IFNMG Campus Quilombo Monas Novas, em parceria com CUT-MG, MAB, N'Golo e AEDAS, aprova projeto para criação da “Rede de Povos e Comunidades Tradicionais do Vale do Jequitinhonha"
Na última semana de 2025, foi divulgado o resultado final da Chamada CNPq/FNDCT/SGPR/MDS nº 17/2025, que aprovou o projeto “Rede de Povos e Comunidades Tradicionais do Vale do Jequitinhonha: participação social, direitos territoriais e justiça energética”. A chamada, de caráter nacional, integra uma agenda interministerial voltada ao fortalecimento da participação social, da justiça socioambiental e da promoção de direitos.
Apresentado pelo IFNMG Campus Quilombo Minas Novas, em parceria com o Movimento dos Atingidos por Barragens (MAB), a Federação das Comunidades Quilombolas do Estado de Minas Gerais (N’Golo), a Associação Estadual de Defesa Ambiental e Social (AEDAS) e a Central Única dos Trabalhadores de Minas Gerais (CUT-MG), o projeto resulta do diálogo direto com movimentos sociais e organizações populares do território, que orientaram sua concepção e serão protagonistas de sua execução.

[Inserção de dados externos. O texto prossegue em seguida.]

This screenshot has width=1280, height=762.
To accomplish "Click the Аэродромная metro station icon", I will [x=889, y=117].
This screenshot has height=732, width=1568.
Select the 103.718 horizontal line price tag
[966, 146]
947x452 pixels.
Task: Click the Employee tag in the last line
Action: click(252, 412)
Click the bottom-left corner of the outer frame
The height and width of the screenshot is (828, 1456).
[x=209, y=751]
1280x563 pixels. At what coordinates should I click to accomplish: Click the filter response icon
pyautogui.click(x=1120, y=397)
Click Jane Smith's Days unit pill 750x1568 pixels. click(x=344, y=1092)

Em consonância com a trajetória de resistência frente a grandes empreendimentos que historicamente têm vitimado o território, a proposta fortalece a defesa dos direitos territoriais, a mobilização comunitária e a construção de uma rede democrática voltada à autonomia, à soberania territorial e à justiça sociorracial e energética, criando condições efetivas de participação na formulação, no acompanhamento e na avaliação das ações governamentais que incidem sobre os modos de vida e os territórios das comunidades.
O caráter participativo e a potência de impactos positivos que o projeto apresenta, resultou em um parecer que reconhece sua legitimidade e seu valor na luta contra a invisibilização dos povos e comunidades tradicionais do Vale do Jequitinhonha. Sua aprovação representa uma conquista das lutas da região e mais um passo na consolidação do Campus Quilombo como referência na articulação entre produção de conhecimento, políticas públicas e demandas históricas de povos e comunidades tradicionais da região.
A aprovação também reafirma o compromisso do Campus Quilombo com uma atuação institucional territorializada, consolidando-o como ator estratégico na construção de políticas públicas com e a partir do território.